Mathla’ menurut mazhab Syafi’i ‘Abdurrahman Al-Jaziri dalam kitabnya Al-Fiqhu ‘Ala Madzhabil Arba’ah menjelaskan apabila rukyatul hilal telah ditetapkan pada suatu wilayah, maka wilayah tersebut dan wilayah lain yang berdekatan diwajibkan untuk berpuasa dan wilayah yang dekat itu memiliki mathla’ yang sama dengan wilayah ditetapkannya hilal, dengan batasan jarak antara kurang lebih 24 farsakh. Syekh Syamsuddin Muhammad ibn Al-Khatib Asy-Syarbini (Syafi’iyah) dalam kitabnya Mughniyl Muhtaaj (Matan Minhaaj Ath-Thalibin) dan Muhammad ibn Muhammad Abi Hamid al-ghazali (Syafi’iyah) dalam kitabnya Al-Wajiz fi Fiqhi Madzhab al-Imam Asy-Syafi’i menyatakan apabila hilal terlihat pada suatu negeri maka hukumnya hanya berlaku bagi negeri yang terdekat dari negeri terlihatnya hilal yaitu sejarak dibolehkannya qashar shalat (masafah al-qasr). Namun Wahbah Al-Zuhaily menyatakan bahwa berdasarkan pendapat yang shahih, pandangan sebagian Syafi’iyah yang membedakan jarak dekat dan jauh berdasarkan ukuran jarak qashar shalat (masafahal-qasr) tidak bisa dijadikan dasar hukum. Sayyid Sabiq dan Hasan Ayub kemudian menyatakan bahwa pendapat yang dipilih oleh golongan Syafi’i ialah setiap wilayah memiliki rukyat masing-masing, yaitu mereka tidak diwajibkan berpuasa sebab rukyatul hilal selain dari wilayah mereka. Sebagaimana yang diriwayatkan oleh Kuraib.

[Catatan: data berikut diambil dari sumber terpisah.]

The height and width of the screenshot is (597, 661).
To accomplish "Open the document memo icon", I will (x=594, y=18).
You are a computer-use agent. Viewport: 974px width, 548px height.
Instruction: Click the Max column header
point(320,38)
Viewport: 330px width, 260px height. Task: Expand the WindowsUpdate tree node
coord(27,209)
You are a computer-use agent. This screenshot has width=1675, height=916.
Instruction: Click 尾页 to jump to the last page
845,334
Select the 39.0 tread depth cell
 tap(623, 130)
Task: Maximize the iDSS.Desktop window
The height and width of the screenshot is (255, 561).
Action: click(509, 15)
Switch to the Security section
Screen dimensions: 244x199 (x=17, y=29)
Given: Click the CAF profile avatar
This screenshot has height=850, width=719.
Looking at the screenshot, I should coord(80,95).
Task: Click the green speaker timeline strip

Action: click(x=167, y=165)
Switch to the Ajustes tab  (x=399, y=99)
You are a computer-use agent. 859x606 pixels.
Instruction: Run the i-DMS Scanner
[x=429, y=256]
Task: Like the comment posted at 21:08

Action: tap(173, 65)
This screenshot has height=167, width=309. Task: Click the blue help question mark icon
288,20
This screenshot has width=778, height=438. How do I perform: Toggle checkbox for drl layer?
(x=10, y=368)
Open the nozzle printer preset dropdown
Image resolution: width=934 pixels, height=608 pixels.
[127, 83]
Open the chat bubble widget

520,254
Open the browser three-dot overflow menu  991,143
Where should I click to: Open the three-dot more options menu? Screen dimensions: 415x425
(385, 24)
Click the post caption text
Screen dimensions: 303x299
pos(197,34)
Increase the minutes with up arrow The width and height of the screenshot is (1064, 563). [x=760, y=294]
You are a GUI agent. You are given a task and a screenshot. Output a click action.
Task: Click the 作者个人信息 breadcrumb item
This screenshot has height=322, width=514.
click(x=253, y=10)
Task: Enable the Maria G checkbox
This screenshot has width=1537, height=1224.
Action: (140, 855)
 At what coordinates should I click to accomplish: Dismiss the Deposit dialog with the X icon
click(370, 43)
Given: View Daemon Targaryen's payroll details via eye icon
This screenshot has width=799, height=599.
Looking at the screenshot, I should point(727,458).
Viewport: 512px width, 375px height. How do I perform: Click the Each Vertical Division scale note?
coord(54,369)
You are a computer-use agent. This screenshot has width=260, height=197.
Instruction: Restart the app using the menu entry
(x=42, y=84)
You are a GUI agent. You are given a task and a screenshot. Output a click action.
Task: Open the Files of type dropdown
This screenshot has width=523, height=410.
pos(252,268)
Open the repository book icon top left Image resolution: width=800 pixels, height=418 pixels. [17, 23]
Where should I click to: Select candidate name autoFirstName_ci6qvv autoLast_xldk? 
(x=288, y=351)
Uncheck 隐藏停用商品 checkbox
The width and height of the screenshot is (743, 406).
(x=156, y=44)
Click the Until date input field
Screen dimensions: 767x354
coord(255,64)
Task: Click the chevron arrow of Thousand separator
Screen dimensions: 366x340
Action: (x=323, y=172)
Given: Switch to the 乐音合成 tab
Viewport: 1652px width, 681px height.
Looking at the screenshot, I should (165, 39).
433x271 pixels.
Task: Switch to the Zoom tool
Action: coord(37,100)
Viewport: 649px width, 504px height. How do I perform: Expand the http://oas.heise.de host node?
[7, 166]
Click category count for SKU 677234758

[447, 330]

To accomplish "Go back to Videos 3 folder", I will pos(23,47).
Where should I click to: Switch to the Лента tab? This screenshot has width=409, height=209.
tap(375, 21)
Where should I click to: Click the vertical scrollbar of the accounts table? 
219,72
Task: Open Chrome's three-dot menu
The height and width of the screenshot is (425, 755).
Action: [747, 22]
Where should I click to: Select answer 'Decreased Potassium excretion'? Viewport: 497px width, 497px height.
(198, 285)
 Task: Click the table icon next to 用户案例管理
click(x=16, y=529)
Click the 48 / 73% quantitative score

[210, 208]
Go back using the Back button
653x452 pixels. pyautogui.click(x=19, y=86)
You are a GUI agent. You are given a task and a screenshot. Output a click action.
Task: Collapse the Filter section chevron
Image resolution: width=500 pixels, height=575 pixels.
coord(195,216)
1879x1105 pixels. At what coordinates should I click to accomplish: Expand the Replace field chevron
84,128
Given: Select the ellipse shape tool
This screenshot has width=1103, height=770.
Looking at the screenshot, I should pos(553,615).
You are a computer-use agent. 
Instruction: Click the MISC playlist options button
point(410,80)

حَدَّثَنَا عَلِيُّ بْنُ حُجْرٍ: حَدَّثَنَا إِسْمَاعِيْلُ بْنُ جَعْفَرٍ: حَدَّثَنَا مُحَمَّدُ بْنُ أَبِيْ حَرْمَلَةَ: أَخْبَرَنِي كُرَيْبٌ: أَنَّ أُمَّ الْفَضْلِ بِنْتَ الْحَارِثِ بَعَثَتْهُ إِلَى مُعَاوِيَةَ بِالشَّامِ. قَالَ: فَقَدِمْتُ الشَّامَ. فَقَضَيْتُ حَاجَتَهَا. وَاسْتُهِلَّ عَلَيَّ هِلَالُ رَمَضَانَ وَأَنَا بِالشَّامِ. فَرَأَيْنَا الْهِلاَلَ لَيْلَةَ الْجُمْعَةِ. ثُمَ قَدِمْتُ الْمَدِيْنَةَ فِي أَخِرِ الشَّهْرِ. فَسَأَلَنِي ابْنُ عَبَّاسٍ. ثُمَّ ذَكَرَ الْهِلاَلَ. فَقَالَ: مَتَى رَأَيْتُمُ الْهِلاَلَ؟ فَقُلْتُ رَأَيْنَاهُ لَيْلَةَ الْجُمُعَةِ. فَقَالَ: أَنْتَ رَأَيْتَهُ لَيْلَةَ الْجُمُعَةِ؟ فَقُلْتُ رَأَهُ النَّاسُ وَصَامُوْا. وَصَامَ مُعَاوِيَةُ. قَالَ: لَكِنْ رَأَيْنَهُ لَيْلَةَ السَّبْتِ. فَلاَ نَزَالُ نَصُوْمُ حَتَّى نُكْمِلَ ثَلاَثِيْنَ يَوْمًا أَوْنَرَاهُ. فَقُلْتُ أَلاَ تَكْتَفِي بِرُؤيَةِ مُعَاوِيَةَ وَصِيَامِهِ؟ قَالَ: لاَ. هَكَذَا أَمَرَنَا رَسُوْلُ اللهِ صَلَّى اللهُ عَلَيْهِ وَسَلَّمَ. (رواه أحمد, مسلم و الترمذي)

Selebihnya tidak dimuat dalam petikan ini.